Umalali, the Garifuna word for 'voice", is a moving ensemble that captures the beauty and power of Garifuna female expression. A unique culture based on the Caribbean coast of Central America, Garifuna traditions blend elements of West African and Native Caribbean heritage. With singers from the Garifuna communities of Belize, Honduras, and Guatemala, more than 50 women of many generations took part in this unparalleled recording.
Over ten years in the making, Umalali was initially recorded in homes, seaside shacks, festivities and other intimate settings. Women of all ages, many of whom had never been recorded before, were invited to take part in a series of ground-breaking sessions with Andy Palacio and members of the Garifuna Collective, a multi-generational ensemble featuring some of the most accomplished musicians of the Garifuna community. The Collective's mission is to maintain the threatened music of the Garifuna community, while keeping their traditions thriving in a modern context.
Belizean producer Ivan Duran, who has been responsible for numerous memorable recordings of Garifuna music, brings a fascinating new dimension to traditional Garifuna songs, creating a project that blends local tradition with contemporary recording techniques.
The result is UMALALI, a moving and inspirational album that pays tribute to the rich heritage carried in the voices of Garifuna women.
Sophia Blanco from Livingston, Guatemala is considered one of the most striking female singers in the Garifuna community today. In her late-40s, Sophia has been singing all of her life and comes from a family of composers and singers. Her grandmother, mother and daughter have all been singers. Producer Ivan Duran first heard Sophia singing acapella at the home of Paul Nabor, the 79-year old Garifuna music patriarch and Garifuna Collective member. Blanco's moving voice can be heard on the song "Nibari" which was composed by her husband. Blanco has never performed outside of the Garifuna community before and she is looking forward to participating in the tour of Umalali.
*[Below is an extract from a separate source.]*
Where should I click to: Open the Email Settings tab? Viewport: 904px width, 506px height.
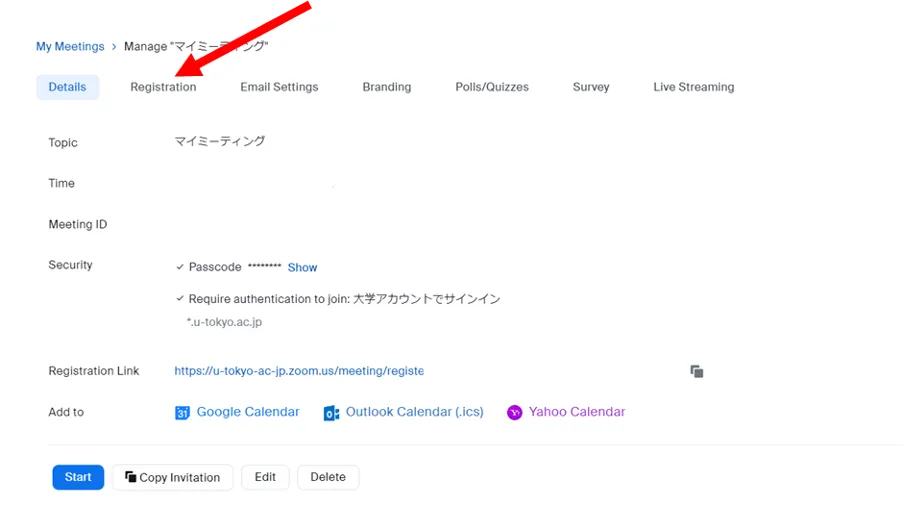tap(279, 87)
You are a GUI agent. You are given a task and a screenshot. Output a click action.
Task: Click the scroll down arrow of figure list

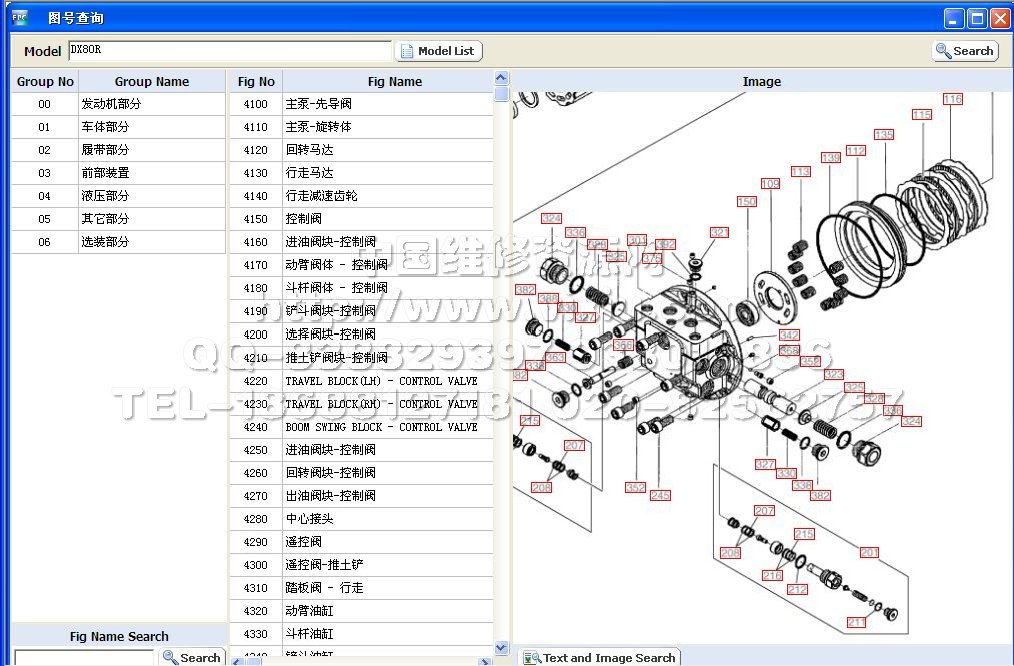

Desere Arana is the youngest singer in the Umalali project, in her late 20s, one of the few young female singers that have made an effort to reconnect to the roots of Garifuna music. Desere's commitment to music is even more impressive because it is very hard to earn a living in music especially if you are a women. She sings at almost every dugu in the country, a spiritual ceremony feast to honor the dead in a family. Family members come together for several days of music, food and religious rituals. It is a healing ceremony. Desere sings alongside three large Garifuna drums. Desere is featured on the song "Singe Singe" and her voice is edgier and higher pitched then Sophia Blanco's.